WENN PFLANZEN UNTER DIE HAUT GEHEN


Nastia Zlotin begeistert ihre Fans mit surrealen Pflanzenmetamorphosen und anatomisch korrekten Zeichnungen. Wir wollten mehr über die in Berlin lebende Tattoo-Künstlerin erfahren und haben uns mit Nastia über ihre Liebe zu Pflanzen und Tattoos unterhalten. Ein Artikel von Elea Pleiner

Nastia kommt aus der Ukraine und ist in Israel aufgewachsen. Weil der Staatsdienst dort nicht ihr Ding war und sie sich lieber auf ihre Karriere als Tattoo-Artist konzentrieren wollte, hat es sie mit ihrem Mann vor fünf Jahren nach Berlin verschlagen.
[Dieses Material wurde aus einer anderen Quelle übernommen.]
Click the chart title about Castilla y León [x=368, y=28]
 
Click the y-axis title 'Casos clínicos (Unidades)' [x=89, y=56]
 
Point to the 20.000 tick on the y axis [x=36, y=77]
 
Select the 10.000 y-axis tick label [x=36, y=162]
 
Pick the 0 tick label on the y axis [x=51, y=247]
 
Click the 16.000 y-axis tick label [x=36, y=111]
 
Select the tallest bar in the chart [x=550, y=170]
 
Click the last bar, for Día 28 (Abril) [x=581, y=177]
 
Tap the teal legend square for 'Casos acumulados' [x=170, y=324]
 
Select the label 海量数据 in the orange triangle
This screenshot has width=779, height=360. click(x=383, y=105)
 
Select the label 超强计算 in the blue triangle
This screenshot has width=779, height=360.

Auch, weil sie sich nach einer Atempause sehnte.

Excuse us? Hauptstadt und Ruhe? Das mag für manche Menschen etwas twisted klingen, aber Berlin ist für Nastia ein inspirierender Ruhepol: “Alles im Leben besteht aus Vergleichen – im Vergleich zu Bangladesch ist Tel Aviv eine sehr ruhige Stadt. Doch im Vergleich zu Berlin ist Tel Aviv sehr hektisch. Und das Leben ist auch etwas mehr easy going in Berlin.”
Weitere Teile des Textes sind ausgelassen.